* Exercise requirements: Continue the patent excerpt about shielding semiconductor die circuitry from package stress and thermal gradients, starting right after its final sentence.

* Page excerpt:
------------------------------
A few sources of package stress include the scribing and separation of the die, bonding of the die to a lead frame, stress caused by the molding compound, and lead frame twist. The stress caused by the molding compound results from the curing of the compound, internal particles in the compound pressing on the die, and aging of the compound. Lead frame twist is caused by tab cutoff and the mounting and soldering of the PC board.

A few sources of thermal gradients in the sensitive component areas of the semiconductor die include heat conduction from the rest of the die, power sources and heat sinks on the die, and external heat sources. Heat generated by external heat sources is transferred to the die through the molding compound and through leads.

Previous methods of reducing package-induced stress effects have focused on reducing the stress that is transferred to the entire semiconductor die by the package leadframe, die bonding material, and molding compound. These methods, however, have not been fully effective, partly because they attempt to protect the entire die when only a small portion of the die actually requires stress/thermal protection. The semiconductor device microstructure disclosed in U.S. Patent No. 4,696,188 to Higashi attempts to provide an environment of substantial physical and thermal isolation between an electric element and a semiconductor body. However, the Higashi device suffers from the disadvantage that the electric element is not contained in a totally sealed environment.

Thus, there is a need for an apparatus and method for reducing the stress and thermal gradients transferred to the sensitive components of a semiconductor die that overcomes the disadvantages of the methods described above.

SUMMARY OF THE INVENTION The present invention provides an integrated semiconductor device. A semiconductor die having a first surface, a second surface, and a thickness, has an opening formed in the first surface. A paddle member for isolating portions of circuitry from mechanical stress and thermal gradients has a first surface, a second surface, and a thickness that is less than the thickness of the semiconductor die. A handle member is connected between the paddle member and the semiconductor die to suspend the paddle member in the opening. A cap layer is bonded to the first surface of the semiconductor die to completely cover the opening, the paddle member, and the handle member. The cap layer is spaced apart from the paddle member.

The present invention also provides a method of manirfacturing an integrated semiconductor device.
------------------------------
* Data lines:
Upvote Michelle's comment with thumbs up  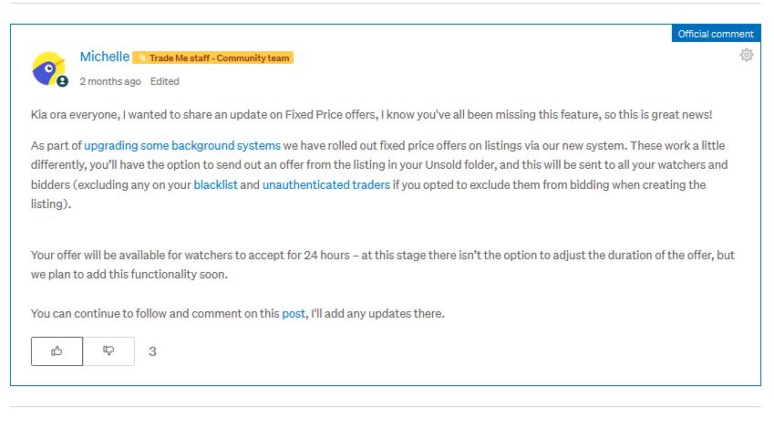pyautogui.click(x=57, y=351)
------------------------------
* Exercise result:
The method includes the following steps. A semiconductor die having a first surface, a second surface, and a thickness is formed. The first surface includes a paddle area for receiving and isolating sensitive circuitry and an unoccupied area which substantially surrounds the paddle area, except for a handle area.

The handle area provides a path for making electrical connection between the paddle area and the rest of the first surface of the semiconductor die. A trench is formed in the unoccupied area. The trench has a depth that is less than the thickness of the semiconductor die. A cap layer is formed over the paddle area, the trench, and the handle area. The cap layer is spaced apart from the paddle area. The second surface of the semiconductor die beneath the paddle area and the trench is etched until the handle area suspends the paddle area within a hole formed in the semiconductor die.

A better understanding of the features and advantages of the present invention will be obtained by reference to the following detailed description of the invention and accompanying drawings which set forth an illustrative embodiment in which the principles of the invention are utilized.

BRIEF DESCRIPTION OF THE DRAWINGS Figure 1 is a top plan view illustrating a semiconductor die having an isolation area formed therein in accordance with the present invention.

Figures 2 through 7 are modified and enlarged cross-sectional views taken along line 2—2 of Figure 1 which illustrate a method of forming the isolation area shown in Figure 1 in accordance with the present invention.

Figure 8 is a top plan view illustrating an alternative embodiment of a semiconductor die having an isolation area formed therein in accordance with the present invention.

Figure 9 is a top plan view illustrating another alternative embodiment of a semiconductor die having an isolation area formed therein in accordance with the present invention.

Figure 10 is an isometric view illustrating another alternative embodiment of a semiconductor die having an isolation area formed therein in accordance with the present invention

Figure 11 is an enlarged cross-sectional view taken along line 11-11 of Figure 10.

DETAILED DESCRIPTION OF THE PREFERRED EMBODIMENTS In general, only a small portion of a precision analog semiconductor die will need or benefit from a stress-free environment. For example, the ratioed transistors and current source that generate the constant voltage in a band-gap reference are quite stress sensitive, but the buffer amplifiers are much less sensitive. Precision of a system die can be enhanced by isolating only the sensitive components in the die from mechanical stress and thermal gradients. The present invention provides an apparatus and method for isolating just those elements that need isolation within the framework of the larger die.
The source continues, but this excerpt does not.